Use the discriminant to determine whether the follow equations have solutions that are:
-two different rational solutions
-two different irrational solutions
-exactly one rational solution or
-two different imaginary solutions.
8x^2+7x+3=0
evaluate b^2 - 4ac
= 49-4(8)(3) = -47
look in your notes or textbook
If the discriminant is negative, then there are two different imaginary roots or solutions
To determine the nature of the solutions for the given quadratic equation, we need to calculate the discriminant. The discriminant is a mathematical expression that helps us determine whether the solutions are rational, irrational, real, imaginary, or unique.
The general form of a quadratic equation is given by ax^2 + bx + c = 0, where a, b, and c are coefficients.

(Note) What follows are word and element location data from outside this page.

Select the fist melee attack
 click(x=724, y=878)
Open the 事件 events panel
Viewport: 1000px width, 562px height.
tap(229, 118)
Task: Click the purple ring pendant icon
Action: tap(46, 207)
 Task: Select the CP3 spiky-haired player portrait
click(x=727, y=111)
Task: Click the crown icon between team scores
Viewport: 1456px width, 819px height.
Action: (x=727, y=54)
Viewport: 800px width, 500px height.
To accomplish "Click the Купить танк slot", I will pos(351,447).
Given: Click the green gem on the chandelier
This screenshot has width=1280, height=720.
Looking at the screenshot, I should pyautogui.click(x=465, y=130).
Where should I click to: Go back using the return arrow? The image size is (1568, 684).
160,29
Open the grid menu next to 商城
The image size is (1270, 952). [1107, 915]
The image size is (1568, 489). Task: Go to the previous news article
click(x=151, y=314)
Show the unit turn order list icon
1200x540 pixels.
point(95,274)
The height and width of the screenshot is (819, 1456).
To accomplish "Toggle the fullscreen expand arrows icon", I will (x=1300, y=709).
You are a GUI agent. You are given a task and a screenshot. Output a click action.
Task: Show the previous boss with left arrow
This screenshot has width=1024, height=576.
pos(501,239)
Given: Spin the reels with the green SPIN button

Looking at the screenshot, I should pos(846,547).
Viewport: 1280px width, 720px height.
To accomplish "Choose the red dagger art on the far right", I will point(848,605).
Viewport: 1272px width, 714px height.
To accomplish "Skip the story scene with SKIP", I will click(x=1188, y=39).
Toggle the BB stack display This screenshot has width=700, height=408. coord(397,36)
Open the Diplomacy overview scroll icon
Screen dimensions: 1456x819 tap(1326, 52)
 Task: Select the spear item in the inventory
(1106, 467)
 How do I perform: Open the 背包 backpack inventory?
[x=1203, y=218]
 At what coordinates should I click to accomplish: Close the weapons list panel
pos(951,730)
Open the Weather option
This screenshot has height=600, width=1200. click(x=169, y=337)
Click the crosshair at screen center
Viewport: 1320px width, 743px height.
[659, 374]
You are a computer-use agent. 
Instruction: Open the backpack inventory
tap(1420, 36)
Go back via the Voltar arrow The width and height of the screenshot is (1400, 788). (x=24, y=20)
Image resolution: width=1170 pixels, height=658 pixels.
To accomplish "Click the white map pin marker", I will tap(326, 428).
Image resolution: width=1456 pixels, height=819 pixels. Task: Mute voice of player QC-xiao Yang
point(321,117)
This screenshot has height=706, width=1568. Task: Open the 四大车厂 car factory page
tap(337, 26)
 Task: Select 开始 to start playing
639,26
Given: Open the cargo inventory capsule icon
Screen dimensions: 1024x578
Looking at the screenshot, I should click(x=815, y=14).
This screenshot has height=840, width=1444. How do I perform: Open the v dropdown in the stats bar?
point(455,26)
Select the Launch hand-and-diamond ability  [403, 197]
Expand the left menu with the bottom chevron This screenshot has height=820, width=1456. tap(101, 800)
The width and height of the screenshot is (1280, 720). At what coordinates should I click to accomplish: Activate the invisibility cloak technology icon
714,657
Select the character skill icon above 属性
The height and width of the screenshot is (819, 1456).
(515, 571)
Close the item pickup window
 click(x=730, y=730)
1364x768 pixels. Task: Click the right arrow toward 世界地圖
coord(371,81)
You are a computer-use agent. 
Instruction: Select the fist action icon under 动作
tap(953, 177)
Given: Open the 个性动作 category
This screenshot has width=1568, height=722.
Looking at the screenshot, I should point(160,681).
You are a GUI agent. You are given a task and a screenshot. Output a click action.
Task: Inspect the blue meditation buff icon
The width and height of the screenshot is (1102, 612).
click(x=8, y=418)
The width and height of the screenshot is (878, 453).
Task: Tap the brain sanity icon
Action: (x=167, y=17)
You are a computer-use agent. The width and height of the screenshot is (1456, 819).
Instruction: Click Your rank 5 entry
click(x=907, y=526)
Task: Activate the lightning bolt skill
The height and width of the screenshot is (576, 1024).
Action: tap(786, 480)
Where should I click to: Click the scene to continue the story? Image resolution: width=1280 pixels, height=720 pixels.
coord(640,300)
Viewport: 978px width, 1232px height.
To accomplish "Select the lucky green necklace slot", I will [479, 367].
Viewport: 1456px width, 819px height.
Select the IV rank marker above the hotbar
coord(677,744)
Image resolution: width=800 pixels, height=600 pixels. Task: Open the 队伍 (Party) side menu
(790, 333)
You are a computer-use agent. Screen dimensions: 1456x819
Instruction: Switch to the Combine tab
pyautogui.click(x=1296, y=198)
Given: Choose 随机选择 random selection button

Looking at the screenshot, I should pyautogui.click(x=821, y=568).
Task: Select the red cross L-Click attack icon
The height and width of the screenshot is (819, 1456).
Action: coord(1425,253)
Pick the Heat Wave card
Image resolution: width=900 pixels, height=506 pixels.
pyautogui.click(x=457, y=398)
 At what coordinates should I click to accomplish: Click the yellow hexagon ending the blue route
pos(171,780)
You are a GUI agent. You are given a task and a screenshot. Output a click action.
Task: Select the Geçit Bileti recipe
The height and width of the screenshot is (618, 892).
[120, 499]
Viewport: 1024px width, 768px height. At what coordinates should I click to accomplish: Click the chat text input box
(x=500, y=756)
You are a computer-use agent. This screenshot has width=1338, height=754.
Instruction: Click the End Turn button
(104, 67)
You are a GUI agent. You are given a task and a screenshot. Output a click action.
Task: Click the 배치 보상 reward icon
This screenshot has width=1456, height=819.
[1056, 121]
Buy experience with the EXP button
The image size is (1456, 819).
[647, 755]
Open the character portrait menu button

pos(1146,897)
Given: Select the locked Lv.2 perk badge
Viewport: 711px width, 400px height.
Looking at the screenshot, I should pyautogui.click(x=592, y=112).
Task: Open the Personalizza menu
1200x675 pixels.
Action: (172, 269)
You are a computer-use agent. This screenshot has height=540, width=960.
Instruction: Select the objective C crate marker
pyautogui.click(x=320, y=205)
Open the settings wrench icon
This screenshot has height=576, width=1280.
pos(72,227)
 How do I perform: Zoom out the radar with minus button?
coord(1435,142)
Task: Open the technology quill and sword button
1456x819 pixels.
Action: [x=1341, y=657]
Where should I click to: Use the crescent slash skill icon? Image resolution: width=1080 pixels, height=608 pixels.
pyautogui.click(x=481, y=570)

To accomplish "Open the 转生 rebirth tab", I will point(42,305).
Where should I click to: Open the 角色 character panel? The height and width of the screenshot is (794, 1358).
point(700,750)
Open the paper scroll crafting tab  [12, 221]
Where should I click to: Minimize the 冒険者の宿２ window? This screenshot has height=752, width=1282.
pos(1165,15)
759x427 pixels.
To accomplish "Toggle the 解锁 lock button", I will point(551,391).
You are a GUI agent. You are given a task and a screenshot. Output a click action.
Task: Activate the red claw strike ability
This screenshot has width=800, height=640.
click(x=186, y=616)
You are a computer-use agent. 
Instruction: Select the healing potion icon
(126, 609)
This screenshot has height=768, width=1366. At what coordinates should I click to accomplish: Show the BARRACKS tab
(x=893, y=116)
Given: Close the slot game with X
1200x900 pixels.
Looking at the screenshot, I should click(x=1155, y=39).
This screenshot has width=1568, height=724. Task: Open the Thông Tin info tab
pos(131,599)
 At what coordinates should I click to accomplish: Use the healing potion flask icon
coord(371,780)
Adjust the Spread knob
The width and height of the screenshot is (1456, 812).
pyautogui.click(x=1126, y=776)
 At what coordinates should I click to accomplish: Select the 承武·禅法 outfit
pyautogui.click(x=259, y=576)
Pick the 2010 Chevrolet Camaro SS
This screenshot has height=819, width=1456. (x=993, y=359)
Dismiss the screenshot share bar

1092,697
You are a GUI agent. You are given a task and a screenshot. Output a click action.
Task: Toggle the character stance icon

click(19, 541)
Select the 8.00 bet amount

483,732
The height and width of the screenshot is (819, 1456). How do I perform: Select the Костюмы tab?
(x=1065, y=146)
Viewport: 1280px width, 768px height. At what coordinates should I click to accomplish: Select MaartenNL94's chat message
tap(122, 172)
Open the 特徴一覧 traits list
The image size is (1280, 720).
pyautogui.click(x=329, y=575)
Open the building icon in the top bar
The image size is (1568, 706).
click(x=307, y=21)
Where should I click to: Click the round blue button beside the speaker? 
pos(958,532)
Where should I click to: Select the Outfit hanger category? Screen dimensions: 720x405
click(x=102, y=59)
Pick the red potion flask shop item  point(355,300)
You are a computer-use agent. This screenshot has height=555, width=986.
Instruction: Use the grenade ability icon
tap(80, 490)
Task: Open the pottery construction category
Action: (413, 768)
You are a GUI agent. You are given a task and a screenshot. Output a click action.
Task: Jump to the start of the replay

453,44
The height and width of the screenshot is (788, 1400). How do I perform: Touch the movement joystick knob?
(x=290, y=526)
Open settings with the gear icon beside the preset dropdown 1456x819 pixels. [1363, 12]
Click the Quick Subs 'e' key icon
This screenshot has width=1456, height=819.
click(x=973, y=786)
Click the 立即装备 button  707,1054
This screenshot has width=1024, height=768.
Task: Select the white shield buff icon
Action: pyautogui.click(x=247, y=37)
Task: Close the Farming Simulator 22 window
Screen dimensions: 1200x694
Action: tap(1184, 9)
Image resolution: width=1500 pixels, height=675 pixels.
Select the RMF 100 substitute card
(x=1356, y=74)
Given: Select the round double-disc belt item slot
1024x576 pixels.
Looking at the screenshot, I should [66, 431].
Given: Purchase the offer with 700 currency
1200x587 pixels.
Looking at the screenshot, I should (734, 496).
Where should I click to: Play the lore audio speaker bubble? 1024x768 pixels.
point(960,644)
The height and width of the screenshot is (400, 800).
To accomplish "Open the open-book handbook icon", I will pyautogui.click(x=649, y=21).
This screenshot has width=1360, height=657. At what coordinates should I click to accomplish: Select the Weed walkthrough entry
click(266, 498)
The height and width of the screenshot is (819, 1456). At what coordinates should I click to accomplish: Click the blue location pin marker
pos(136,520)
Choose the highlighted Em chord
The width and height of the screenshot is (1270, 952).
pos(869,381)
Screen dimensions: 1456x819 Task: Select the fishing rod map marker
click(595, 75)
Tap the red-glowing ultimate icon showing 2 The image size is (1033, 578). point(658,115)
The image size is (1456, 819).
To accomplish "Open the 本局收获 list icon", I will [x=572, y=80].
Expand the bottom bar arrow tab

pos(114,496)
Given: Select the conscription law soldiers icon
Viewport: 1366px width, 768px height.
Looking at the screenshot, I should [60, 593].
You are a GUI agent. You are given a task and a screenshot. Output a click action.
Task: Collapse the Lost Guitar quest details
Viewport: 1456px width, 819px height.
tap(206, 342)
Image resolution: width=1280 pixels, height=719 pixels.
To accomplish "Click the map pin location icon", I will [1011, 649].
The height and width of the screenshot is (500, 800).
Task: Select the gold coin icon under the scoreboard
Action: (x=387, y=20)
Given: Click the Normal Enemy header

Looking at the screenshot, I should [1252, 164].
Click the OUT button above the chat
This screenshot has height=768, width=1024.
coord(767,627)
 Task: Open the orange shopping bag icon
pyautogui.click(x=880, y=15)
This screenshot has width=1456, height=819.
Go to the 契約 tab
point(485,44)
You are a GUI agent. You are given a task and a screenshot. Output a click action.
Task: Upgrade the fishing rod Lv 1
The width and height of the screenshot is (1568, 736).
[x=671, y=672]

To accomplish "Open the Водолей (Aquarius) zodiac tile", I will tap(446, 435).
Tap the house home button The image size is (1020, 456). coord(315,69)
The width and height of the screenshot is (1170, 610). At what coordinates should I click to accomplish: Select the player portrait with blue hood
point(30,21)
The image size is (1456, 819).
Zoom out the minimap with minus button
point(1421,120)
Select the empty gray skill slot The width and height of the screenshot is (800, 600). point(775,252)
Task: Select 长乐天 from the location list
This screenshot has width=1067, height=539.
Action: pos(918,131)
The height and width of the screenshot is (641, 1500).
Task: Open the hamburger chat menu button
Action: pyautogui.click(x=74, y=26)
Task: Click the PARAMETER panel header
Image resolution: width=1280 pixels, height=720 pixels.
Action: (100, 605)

In this case, the equation is 8x^2 + 7x + 3 = 0, so our coefficients are:
a = 8
b = 7
c = 3
The discriminant (denoted as Δ) for a quadratic equation is calculated using the formula:
Δ = b^2 - 4ac
Let's substitute the values into the formula and solve for Δ:
Δ = (7)^2 - 4(8)(3)
Δ = 49 - 96
Δ = -47
Now that we have calculated the discriminant, we can analyze its value to determine the nature of the solutions:
1. If the discriminant (Δ) is positive and a perfect square, the equation has two different rational solutions.
2. If the discriminant (Δ) is positive but not a perfect square, the equation has two different irrational solutions.
3. If the discriminant (Δ) is zero, the equation has exactly one rational solution.
4. If the discriminant (Δ) is negative, the equation has two different imaginary solutions.
In our case, the discriminant is negative (Δ = -47), which means the equation has two different imaginary solutions.
Therefore, the quadratic equation 8x^2 + 7x + 3 = 0 has two different imaginary solutions.